Этот парадокс Шопенгауэр объясняет следующим образом, обращаясь опять-таки к фактам, как они ему представляются. Гомосексуальные склонности, уверен Шопенгауэр, свойственны едва ли не единственным образом мальчикам и старикам. Это – уловка природы («воли»), знающей, что дети, рожденные от слишком молодых или слишком старых людей, второсортны, нежизнеспособны. Таким способам она отводит половой порыв, свойственный всем и отнюдь не сразу угасающий, в безопасное для ее целей русло, так сказать, перехитряет сама себя:
...загнанная в угол своими собственными законами природа обратилась посредством извращения инстинкта к крайнему средству, к хитрости, она как бы применила искусственный способ, чтобы, как сказано выше, предотвратить большее из двух зол (...) она прибегает к дурному, чтобы избежать худшего: она ведет половое влечение по ложному пути, чтобы предотвратить его наиболее гибельные последствия.
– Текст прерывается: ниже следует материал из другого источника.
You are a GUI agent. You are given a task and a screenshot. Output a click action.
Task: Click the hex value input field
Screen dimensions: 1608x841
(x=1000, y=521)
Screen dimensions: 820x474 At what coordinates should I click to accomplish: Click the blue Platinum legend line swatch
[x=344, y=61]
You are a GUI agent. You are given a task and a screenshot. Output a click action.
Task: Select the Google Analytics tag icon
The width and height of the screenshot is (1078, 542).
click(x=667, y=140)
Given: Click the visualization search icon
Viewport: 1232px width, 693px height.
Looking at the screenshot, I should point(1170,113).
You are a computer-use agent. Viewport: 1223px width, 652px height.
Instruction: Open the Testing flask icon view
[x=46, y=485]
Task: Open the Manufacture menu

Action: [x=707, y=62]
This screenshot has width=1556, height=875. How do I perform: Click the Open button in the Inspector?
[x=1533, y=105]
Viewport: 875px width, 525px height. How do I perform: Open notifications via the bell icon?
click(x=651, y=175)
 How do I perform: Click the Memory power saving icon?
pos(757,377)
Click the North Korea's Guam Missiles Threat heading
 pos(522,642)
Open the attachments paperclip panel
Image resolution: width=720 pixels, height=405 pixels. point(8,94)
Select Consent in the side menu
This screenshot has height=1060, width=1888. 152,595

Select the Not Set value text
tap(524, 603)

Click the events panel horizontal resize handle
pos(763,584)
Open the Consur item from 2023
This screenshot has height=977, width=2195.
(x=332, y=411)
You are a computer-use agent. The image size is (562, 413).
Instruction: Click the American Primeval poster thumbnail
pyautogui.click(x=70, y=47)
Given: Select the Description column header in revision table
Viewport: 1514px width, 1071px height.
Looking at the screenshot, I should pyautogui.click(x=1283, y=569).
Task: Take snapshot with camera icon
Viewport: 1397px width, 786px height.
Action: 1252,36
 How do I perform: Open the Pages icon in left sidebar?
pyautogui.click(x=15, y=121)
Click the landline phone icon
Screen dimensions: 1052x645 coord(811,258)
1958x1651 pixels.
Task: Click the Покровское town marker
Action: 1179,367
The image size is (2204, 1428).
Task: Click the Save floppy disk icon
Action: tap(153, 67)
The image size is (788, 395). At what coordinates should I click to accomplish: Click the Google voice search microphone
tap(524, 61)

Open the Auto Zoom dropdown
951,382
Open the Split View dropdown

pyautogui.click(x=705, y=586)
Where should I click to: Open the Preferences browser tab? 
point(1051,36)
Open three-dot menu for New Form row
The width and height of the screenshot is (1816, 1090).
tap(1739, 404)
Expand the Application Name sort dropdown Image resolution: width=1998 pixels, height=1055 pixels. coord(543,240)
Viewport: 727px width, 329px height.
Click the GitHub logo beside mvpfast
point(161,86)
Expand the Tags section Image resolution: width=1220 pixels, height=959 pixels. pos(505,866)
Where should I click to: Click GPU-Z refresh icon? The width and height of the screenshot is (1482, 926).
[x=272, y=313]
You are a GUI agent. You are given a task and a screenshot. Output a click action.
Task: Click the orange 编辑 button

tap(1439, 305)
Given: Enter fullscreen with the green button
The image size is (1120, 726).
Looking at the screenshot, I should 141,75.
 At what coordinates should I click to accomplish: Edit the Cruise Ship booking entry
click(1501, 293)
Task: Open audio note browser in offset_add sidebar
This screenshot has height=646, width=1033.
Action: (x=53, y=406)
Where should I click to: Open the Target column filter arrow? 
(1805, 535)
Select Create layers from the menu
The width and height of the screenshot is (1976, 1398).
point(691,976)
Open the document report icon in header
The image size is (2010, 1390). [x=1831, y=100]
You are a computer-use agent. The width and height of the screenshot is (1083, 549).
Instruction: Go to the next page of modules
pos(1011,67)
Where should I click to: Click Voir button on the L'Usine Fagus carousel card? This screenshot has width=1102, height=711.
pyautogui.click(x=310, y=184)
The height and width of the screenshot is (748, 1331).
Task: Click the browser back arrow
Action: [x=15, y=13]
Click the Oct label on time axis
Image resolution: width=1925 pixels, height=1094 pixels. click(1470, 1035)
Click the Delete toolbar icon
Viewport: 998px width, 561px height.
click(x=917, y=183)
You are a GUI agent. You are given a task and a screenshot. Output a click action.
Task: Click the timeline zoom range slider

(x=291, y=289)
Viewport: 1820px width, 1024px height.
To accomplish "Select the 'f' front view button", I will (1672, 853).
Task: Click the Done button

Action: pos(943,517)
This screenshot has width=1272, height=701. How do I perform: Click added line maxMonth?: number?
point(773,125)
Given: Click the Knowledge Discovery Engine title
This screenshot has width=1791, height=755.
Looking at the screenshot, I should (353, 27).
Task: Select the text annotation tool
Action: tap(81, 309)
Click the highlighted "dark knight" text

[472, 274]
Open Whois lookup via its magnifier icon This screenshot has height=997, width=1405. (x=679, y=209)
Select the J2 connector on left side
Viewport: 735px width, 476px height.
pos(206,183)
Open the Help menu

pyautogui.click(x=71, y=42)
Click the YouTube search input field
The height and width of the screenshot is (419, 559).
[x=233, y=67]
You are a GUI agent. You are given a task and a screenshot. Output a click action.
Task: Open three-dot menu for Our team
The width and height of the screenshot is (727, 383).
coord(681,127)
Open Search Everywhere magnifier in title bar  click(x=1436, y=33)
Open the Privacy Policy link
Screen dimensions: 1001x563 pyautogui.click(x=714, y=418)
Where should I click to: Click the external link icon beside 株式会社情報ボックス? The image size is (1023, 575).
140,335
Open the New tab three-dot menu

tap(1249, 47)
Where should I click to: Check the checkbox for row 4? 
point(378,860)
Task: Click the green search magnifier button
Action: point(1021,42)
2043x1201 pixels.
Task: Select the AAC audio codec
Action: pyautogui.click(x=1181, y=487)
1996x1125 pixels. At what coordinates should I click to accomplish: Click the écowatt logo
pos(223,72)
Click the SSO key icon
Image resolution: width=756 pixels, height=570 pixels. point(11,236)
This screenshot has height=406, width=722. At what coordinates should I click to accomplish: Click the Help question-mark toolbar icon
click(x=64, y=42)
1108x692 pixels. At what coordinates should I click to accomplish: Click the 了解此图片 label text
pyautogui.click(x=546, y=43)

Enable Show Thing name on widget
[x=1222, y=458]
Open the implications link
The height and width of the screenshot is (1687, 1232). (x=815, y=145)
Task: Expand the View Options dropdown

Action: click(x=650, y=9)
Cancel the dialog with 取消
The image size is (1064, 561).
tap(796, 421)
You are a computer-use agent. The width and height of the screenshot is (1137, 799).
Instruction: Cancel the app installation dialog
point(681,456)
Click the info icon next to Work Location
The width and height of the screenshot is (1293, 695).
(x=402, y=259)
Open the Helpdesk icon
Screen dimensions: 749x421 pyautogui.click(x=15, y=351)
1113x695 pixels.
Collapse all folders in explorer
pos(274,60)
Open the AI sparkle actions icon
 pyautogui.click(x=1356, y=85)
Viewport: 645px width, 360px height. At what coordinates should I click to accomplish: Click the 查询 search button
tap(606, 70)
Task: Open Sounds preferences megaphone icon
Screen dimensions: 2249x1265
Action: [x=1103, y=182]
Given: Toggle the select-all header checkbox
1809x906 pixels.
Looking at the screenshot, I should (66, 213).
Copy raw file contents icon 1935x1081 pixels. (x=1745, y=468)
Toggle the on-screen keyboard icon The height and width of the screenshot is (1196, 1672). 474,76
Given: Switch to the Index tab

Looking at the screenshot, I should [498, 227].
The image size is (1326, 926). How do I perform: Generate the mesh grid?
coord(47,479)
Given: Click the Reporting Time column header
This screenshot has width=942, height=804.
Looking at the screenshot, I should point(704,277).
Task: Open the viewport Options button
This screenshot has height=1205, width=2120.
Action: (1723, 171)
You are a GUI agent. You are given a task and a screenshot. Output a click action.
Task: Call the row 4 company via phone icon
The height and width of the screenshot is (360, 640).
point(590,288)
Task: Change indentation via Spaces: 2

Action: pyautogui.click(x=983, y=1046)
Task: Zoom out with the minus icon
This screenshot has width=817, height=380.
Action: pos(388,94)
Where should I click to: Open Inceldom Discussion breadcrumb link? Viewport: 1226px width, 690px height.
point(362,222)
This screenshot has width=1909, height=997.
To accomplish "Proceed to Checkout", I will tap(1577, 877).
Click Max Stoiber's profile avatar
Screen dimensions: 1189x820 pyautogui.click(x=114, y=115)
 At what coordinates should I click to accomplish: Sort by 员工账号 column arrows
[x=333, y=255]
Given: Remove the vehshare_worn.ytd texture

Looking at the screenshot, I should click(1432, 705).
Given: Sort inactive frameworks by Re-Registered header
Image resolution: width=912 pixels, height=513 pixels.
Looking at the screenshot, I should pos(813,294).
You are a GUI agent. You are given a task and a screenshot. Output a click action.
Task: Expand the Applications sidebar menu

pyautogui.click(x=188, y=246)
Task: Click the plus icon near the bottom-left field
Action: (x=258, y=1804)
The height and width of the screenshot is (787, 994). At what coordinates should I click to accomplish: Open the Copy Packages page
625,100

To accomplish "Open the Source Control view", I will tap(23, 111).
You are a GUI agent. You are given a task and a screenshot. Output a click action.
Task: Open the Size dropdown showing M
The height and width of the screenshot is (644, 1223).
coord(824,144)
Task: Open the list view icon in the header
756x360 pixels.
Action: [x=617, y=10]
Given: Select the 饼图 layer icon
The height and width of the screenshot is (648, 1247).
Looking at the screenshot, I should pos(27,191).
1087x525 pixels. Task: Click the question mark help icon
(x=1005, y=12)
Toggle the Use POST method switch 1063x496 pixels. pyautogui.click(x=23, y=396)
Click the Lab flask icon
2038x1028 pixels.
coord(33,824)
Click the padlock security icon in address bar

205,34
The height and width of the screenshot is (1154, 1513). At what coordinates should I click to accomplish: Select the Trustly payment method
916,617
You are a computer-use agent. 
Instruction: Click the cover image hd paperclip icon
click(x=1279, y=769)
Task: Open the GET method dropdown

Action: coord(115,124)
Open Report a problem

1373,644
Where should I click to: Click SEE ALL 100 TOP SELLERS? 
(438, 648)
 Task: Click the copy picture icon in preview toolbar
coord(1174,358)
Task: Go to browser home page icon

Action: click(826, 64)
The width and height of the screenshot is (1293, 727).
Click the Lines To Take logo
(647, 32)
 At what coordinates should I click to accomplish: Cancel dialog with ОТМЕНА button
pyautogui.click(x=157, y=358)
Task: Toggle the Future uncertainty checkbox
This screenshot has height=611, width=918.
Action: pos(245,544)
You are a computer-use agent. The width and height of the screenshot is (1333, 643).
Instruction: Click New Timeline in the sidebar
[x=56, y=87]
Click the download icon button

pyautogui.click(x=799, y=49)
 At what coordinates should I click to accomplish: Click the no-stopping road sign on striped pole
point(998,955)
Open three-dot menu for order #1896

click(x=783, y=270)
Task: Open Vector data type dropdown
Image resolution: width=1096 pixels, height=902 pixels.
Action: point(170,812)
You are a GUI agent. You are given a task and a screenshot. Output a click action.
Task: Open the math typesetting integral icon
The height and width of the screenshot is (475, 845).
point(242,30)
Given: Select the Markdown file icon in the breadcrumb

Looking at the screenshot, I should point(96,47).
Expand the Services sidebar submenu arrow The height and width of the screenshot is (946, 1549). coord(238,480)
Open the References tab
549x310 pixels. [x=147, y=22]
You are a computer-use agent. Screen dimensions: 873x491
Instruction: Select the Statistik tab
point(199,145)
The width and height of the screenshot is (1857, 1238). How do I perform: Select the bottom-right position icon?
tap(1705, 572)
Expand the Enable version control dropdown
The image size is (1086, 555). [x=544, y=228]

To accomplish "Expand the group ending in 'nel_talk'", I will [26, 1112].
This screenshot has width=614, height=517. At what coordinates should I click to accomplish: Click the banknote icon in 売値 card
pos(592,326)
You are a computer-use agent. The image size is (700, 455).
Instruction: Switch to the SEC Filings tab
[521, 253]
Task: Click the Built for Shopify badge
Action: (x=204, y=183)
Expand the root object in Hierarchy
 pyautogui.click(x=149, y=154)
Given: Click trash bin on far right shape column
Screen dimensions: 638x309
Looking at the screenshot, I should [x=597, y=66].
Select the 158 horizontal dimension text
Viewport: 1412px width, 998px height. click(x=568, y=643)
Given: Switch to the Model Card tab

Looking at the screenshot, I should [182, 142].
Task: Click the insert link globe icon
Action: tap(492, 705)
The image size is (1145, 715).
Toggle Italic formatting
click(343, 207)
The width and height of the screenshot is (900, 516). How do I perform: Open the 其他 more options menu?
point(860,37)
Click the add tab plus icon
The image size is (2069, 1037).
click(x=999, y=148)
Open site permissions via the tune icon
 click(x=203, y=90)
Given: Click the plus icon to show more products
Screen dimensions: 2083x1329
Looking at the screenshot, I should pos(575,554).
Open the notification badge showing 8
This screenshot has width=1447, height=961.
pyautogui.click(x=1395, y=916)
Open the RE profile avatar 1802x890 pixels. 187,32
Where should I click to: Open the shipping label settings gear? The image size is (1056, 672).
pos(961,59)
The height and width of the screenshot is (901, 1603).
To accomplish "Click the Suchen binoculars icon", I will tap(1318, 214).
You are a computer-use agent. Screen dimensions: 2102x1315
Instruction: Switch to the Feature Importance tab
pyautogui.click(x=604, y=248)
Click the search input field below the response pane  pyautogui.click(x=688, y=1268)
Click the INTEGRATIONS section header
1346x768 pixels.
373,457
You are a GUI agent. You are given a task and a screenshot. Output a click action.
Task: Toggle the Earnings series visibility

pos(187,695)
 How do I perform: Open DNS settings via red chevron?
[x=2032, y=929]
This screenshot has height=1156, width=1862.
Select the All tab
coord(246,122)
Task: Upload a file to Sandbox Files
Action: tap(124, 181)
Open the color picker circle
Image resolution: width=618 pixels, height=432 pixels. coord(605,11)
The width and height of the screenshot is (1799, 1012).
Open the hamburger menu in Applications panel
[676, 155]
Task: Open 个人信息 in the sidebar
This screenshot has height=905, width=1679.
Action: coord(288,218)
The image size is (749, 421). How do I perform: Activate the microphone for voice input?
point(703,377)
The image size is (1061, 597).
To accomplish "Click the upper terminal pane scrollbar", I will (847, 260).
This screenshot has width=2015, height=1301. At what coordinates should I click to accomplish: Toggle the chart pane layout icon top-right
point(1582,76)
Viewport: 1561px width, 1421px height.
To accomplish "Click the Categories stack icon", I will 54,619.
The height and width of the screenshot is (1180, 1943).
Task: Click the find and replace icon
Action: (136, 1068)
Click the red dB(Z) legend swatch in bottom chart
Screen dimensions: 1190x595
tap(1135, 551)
Эту главу Шопенгауэр, человек, известный своим дурным характером, испорченным еще более долголетним непризнанием его в философских кругах, заканчивает так:
...изложением этих парадоксальных мыслей я хотел оказать некоторое благодеяние профессорам философии, столь озадаченным всё большим распространением моей философии, которую они так тщательно скрывали, предоставив им возможность к клевете, будто я защищаю педерастию и призываю к ней.
Конечно, современный человек скорее улыбнется, чем вознегодует, ознакомившись с трактовкой вопроса Шопенгауэром, – и прежде всего потому, что факты, к которым он апеллирует, совсем не таковы. Но, как говорят философы, истина это не факт, истина это идеал – идеал не в смысле моральной цели, а как умопостигаемое строение основ, платоновский мир идей.